Though there are plenty of different approaches out there, the process of creating your brand strategy can be broadly categorized into three stages:
Each stage of the process takes time and effort, and you’ll no doubt find some easier than others. But if you’re willing to put in the hours, these brand development strategies are a failsafe way to ensure your business has a watertight, recognizable character. And that’s pretty essential for attracting – and retaining – customers.
So, first things first: let’s define your brand
1. Brand definition
You may think you know the core elements of your brand, but try putting them down on paper and you might just be surprised by the gaps. These key elements should include:
- Brand mission – what do you intend to do, and how will you help your potential customers?
- Brand vision – where do want to be in five years? In ten?
- Brand values – what shared principles do you and your team live and work by?
- Brand position – what is your USP? Where do you slot into the market?
- Buyer persona – who is your target audience? Who do you currently sell to, and who would you like to attract?
These are all essential elements that define who you are and what you do as a brand. It might sound basic, but getting them down in black and white will help you move on to the next, more colorful, stage.
2. Brand development
This is the creative (read: fun) part. Once you know what you do and where you’re headed, you can start getting those creative juices flowing to transport your message to the rest of the world. Remember, customers don’t want to read a dry set of missions and values. Instead, they will identify you (and with you) through:
- Brand name – obvious, but essential. It doesn’t need to encapsulate what you do but does need to be memorable. Some of the best examples are Google and Amazon: brand names that have become part of our everyday lingo.
- Logo – likewise, eye-catching and easily identifiable.

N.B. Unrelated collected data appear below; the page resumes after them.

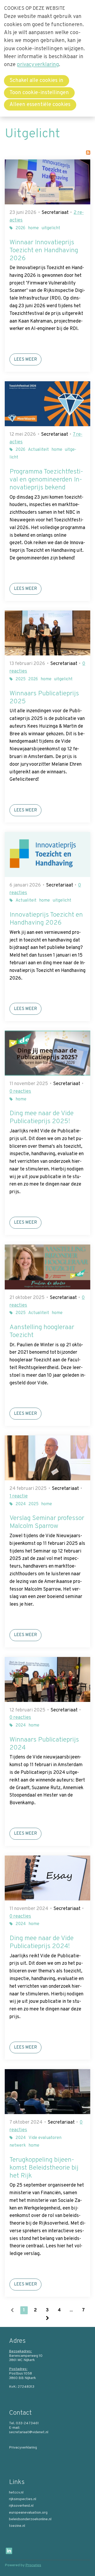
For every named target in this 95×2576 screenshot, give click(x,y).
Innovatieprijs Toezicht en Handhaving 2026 (46, 919)
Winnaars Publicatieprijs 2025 (44, 698)
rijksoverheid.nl (21, 2506)
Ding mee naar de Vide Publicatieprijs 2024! (42, 1942)
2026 (20, 228)
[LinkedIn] (9, 2551)
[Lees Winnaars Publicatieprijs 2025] (47, 632)
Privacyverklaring (23, 2448)
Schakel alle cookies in (36, 80)
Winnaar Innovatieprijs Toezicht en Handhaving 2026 (44, 250)
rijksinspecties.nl (22, 2499)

Be careful here, as your logo will feed into your entire design palette.
- Tagline – says more than the name, but is also short and catchy. One good (and kind of relevant) example is Yoast, whose tagline is “SEO for everyone.” Does what it says on the tin.

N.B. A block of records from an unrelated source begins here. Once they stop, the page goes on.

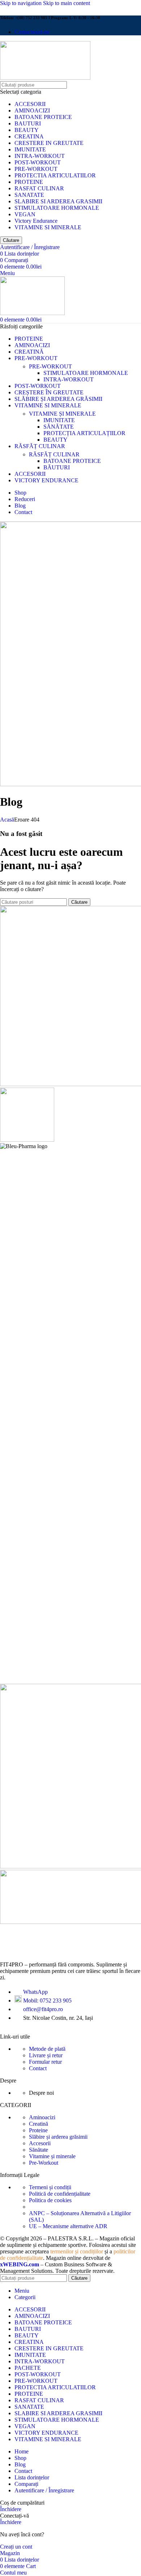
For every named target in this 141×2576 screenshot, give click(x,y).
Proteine (38, 2130)
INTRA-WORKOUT (39, 156)
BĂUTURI (56, 467)
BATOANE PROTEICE (43, 117)
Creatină (38, 2124)
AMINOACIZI (32, 110)
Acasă (7, 819)
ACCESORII (30, 104)
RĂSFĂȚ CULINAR (54, 454)
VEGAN (24, 214)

- Brand style guide – this branches off from your logo, and includes all kinds of information about the look and feel of your products and messaging. Depending on what you do or sell, it impacts everything from written style to website and packaging designs.
- Content marketing strategy – over the long term, you want to plan how you’ll communicate with customers. Creating compelling, informative content at regular intervals will keep them engaged and lead to more conversions.
- Tool development – not so creative, but at this point, you want to be considering the tools you need. Would you benefit from an SEO suite or a CMS? Install now to save headaches later.
Related: Brand development services
By this point, you should have everything ready for implementation. But successful brand development strategies don’t stop at launching a website! We already mentioned an ongoing content marketing strategy (and dropped a hint about SEO). But the process also includes targeted strengthening and growth.
3. Solidifying your brand development
Growing and strengthening your brand takes time and effort. As the months go by, you may add new product lines. This might necessitate a different buyer persona or extra content marketing. You’ll need to regularly update your website, and after a while may even want a logo reboot. A successful brand strategy relies heavily on analysis – keeping an eye on your performance stats and listening to customer feedback. Your brand needs to be solid, but it’s also a fluid thing. In our fast-moving world, adapting when necessary is a key skill.
Brand development strategies have plenty of stages (believe us, we could have written at length here) but they’re founded in logic and include plenty of space for creativity. Think hard about what you do and what you stand for – and we promise, the rest should follow naturally.